A raccontare la storia su Facebook nella pagina del Parco del Mulino è il padre, Daniele Tornar, che è anche presidente dell'associazione persone down di Livorno. "E' stato un viaggio nel mondo della discriminazione".
Dalla direzione generale del parco diverimenti replicano dicendo che hanno applicato le regole, le quali prevedono che "disabili e cardiopatici non possano accedere a determinati giochi per motivi di sicurezza. Sul nostro sito è online anche un manuale delle attrazioni, concordato con gli enti preposti, che indicano i giochi non idonei a cardiopatici, disabili, ma anche donne in gravidanza. Questo esiste da noi, così come in altre strutture. E, ovviamente, non lo facciamo per limitare il divertimento a determinate persone, ma per evitare che mentre si è sul gioco possano subentrare delle complicanze psico fisiche". Replica il padre: "Regole? No, hanno usato un metodo discriminatorio per l'aspetto somatico di mio figlio".
ECCO IL RACCONTO SCRITTO SU FACEBOOK DAL PADRE DI QUANTO ACCADUTO
Nella vita si sa capita di fare scelte sbagliate e sulle quali vorremmo poter tornare indietro David voleva andare a Mirabilandia ma poi si è lasciato convincere da me e dalle mie ragioni legate al viaggio in montagna,e così eccoci a Gardaland la mattina del 22 settembre.

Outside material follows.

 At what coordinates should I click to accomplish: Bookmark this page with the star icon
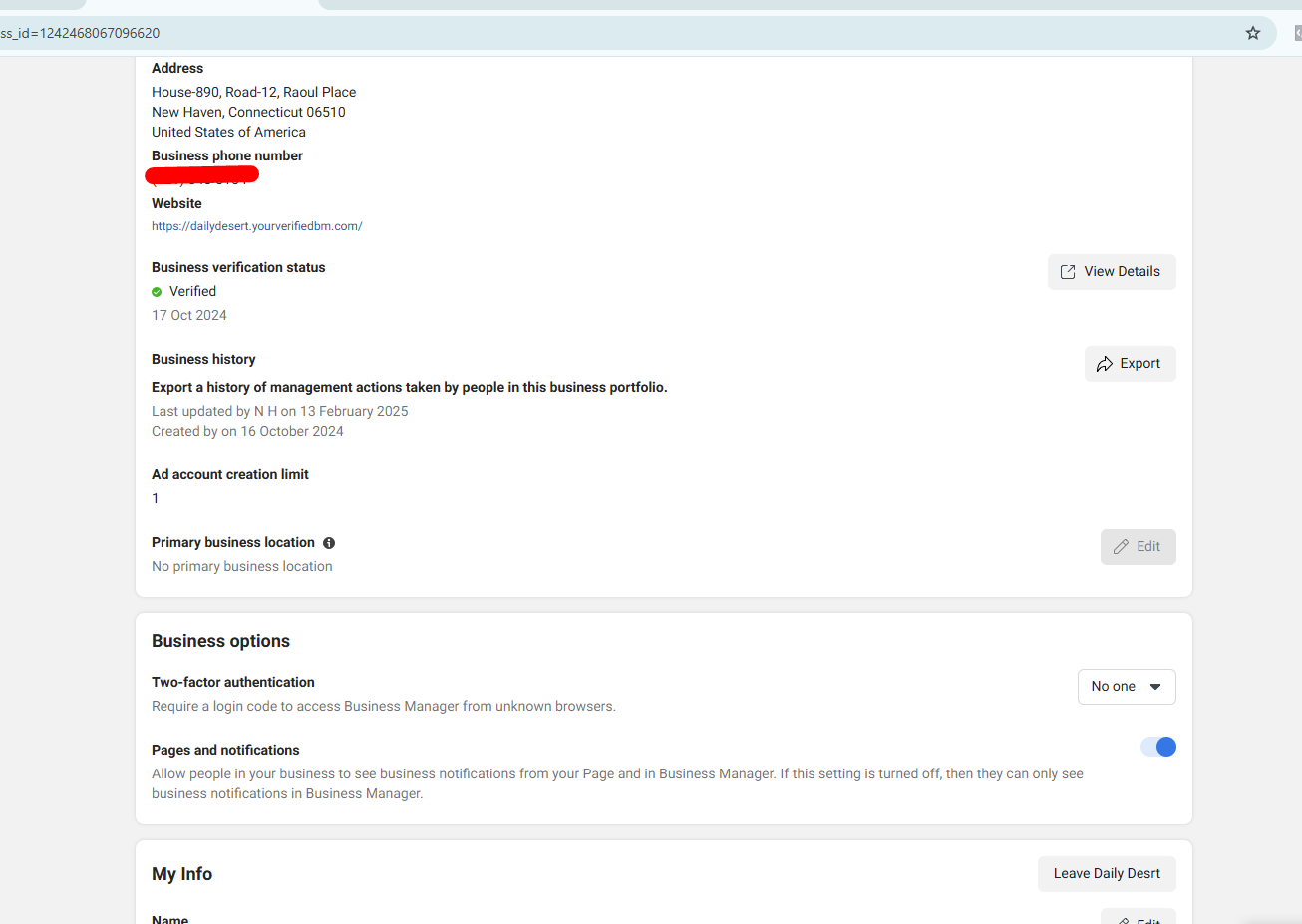(1253, 33)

Una mattina ideale,clima gradevole, David allegro e con un programma sognato e deciso da tempo che prevedeva una serie di attrazioni da vivere e condividere col suo amico padre.
Mi reco ai botteghini per acquistare i biglietti assieme a lui,la cassiera ci invita ad utilizzare un ufficio apposta per l'ingresso,le dico che non voglio trattamenti particolari: "Sono le regole".
Nell'ufficio in questione sono accolto da una signora gentile che stampa un biglietto Gratis per David ed uno ridotto per me in quanto "accompagnatore" le faccio presente che non sono un accompagnatore ma il Padre. "Sono le regole".
Mi consegna un opuscolo di Gardaland con la piantina delle attrazioni,"ce l'ho già rispondo" Con voce suadente mi spiega che questo elenca le "regole" per l'accesso di mio figlio alle attrazioni.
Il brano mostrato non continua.